Llegado el momento del adiós, los ídolos inclinan la cabeza levemente, contemplan al público que los aclama y emprenden el viaje definitivo hacia la nada. Él último instante de gloria se abraza al primer soplo de decadencia. Luego ya no pueden separarse la una de la otra.

Cuando Braudilio Vinent bajaba de su altar inmaculado, cuando su recta de humo se volvía un juguete de trapo, muchos fanáticos le rogaron el retiro como  fórmula para salvarse. Braulio, impávido -quizás soberbio-, respondió que mientras fuera el mejor pítcher de Oriente, su trono seguiría gravitando en los terrenos de pelota… Hasta que un día el tiempo le ajustó cuentas y lo arrastró casi inválido al dogaut. Luego solo le quedó enseñar a los pininos que jamás le rozaron los talones.

Alicia Alonso, contrario al mítico deportista, se mantuvo intocable en su Parnaso hasta la última función. Cuando ya no veía ni las luces de la escena, los fotógrafos la persiguieron durante años, lo mismo en el Bolshoi que en la Ópera de París, anhelantes de la caída que colocara sus retratos en primera plana de los periódicos del mundo. Alicia se burló de cada uno, y con 70 años vino a su casa, el Gran Teatro de La Habana, para despedirse del público aquel 2 de noviembre de 1993, justo a medio siglo de su debut en Giselle.
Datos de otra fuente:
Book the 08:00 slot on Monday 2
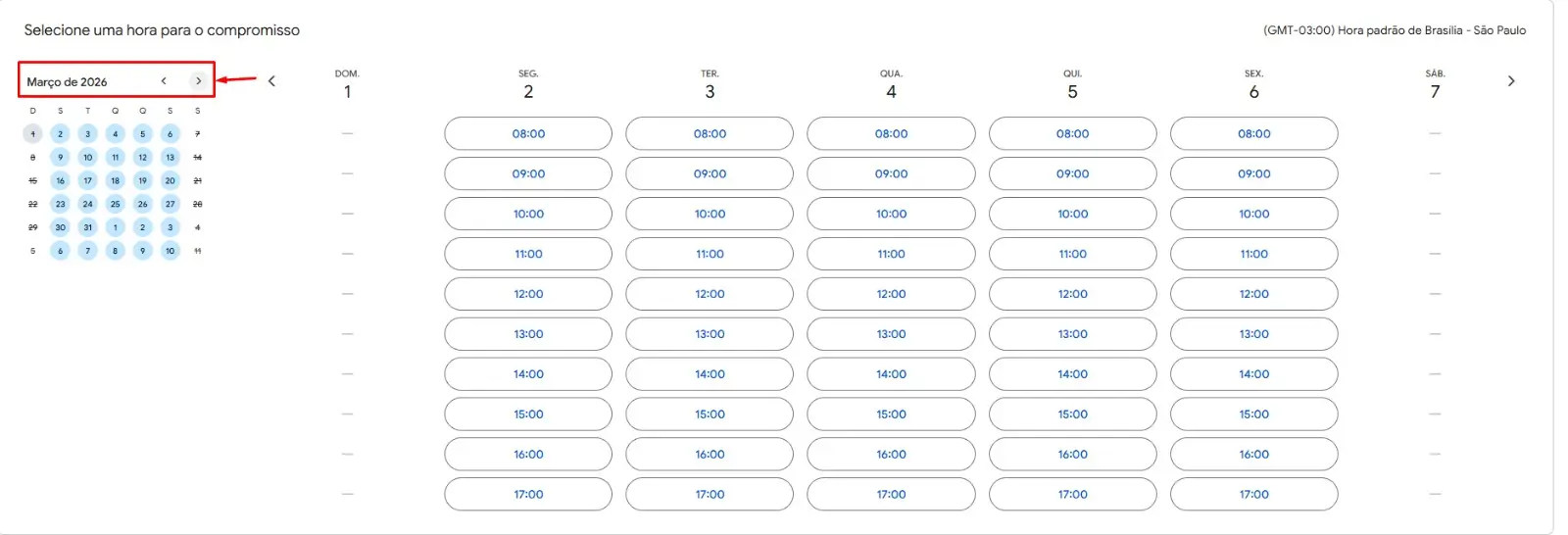This screenshot has height=535, width=1568. (x=528, y=134)
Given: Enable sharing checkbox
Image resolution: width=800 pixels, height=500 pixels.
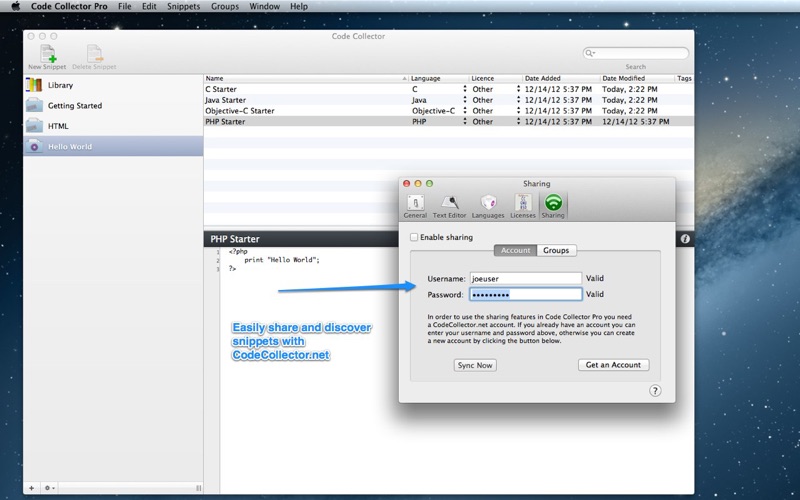Looking at the screenshot, I should [x=415, y=237].
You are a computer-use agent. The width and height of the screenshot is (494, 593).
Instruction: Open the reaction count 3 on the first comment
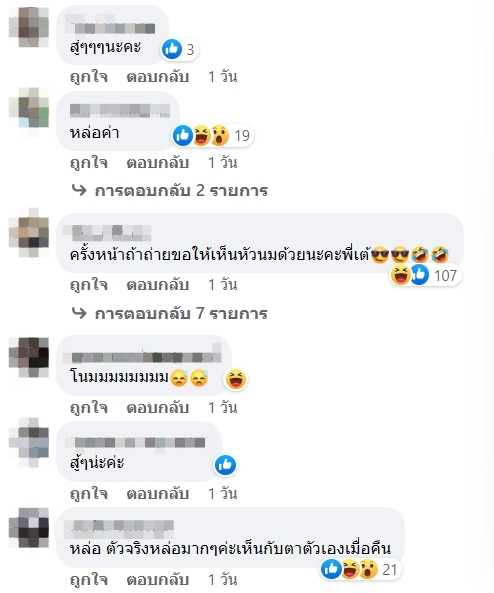(x=180, y=49)
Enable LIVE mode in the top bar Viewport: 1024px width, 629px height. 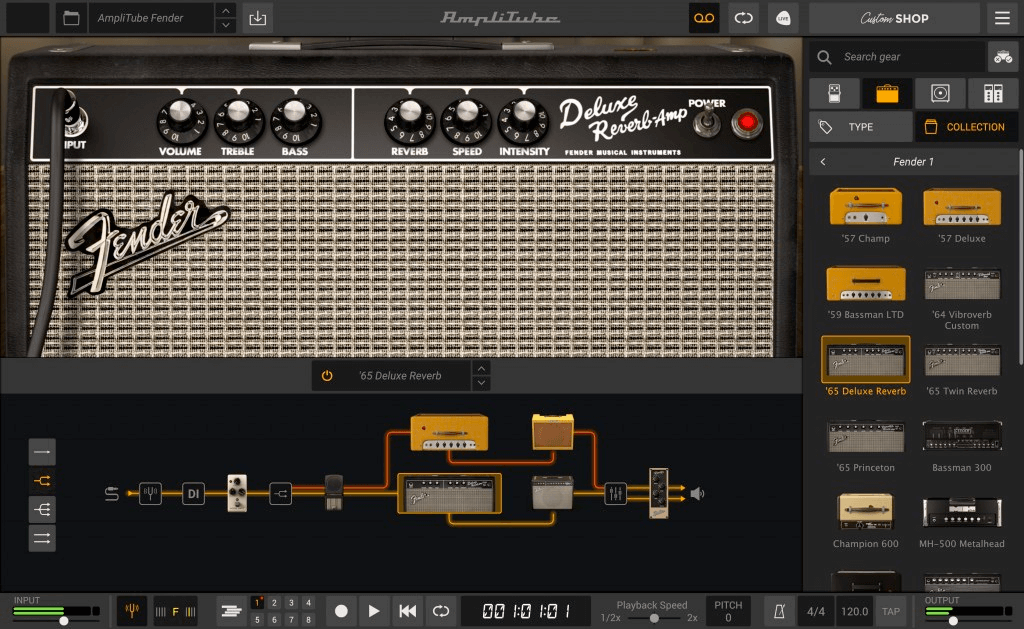point(783,18)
Luego, tanto Alicia como Vinent, en algún momento tras el adiós “definitivo”, regalaron algún epílogo al público insaciable. La una, con su ballet por los teatros de Europa; el otro, lanzando entre los diamantes con los veteranos de Cuba. Pero hay retiros que son un punto final irrevocable, que solo se concretan bajo el manto irresoluto de la muerte…

Después de agosto de 1951, los micrófonos de CMQ permanecieron mudos cada domingo a las 8 de la noche. Ningún orador podía rellenar el vacío. Los radiorreceptores persistían encendidos en las casas, quizás a la espera del  retorno imposible del orador. ¿Quién es capaz de aceptar la partida del ídolo sin aferrarse a la esperanza? Con un disparo en vivo, el 6 de ese mes, el hombre se despidió para siempre del pueblo que lo amaba. Murió solo 11 días más tarde. La Parca le besó la frente a Eduardo Chibás, le cerró los ojos, y entonces le expidió su única póliza posible de jubilación.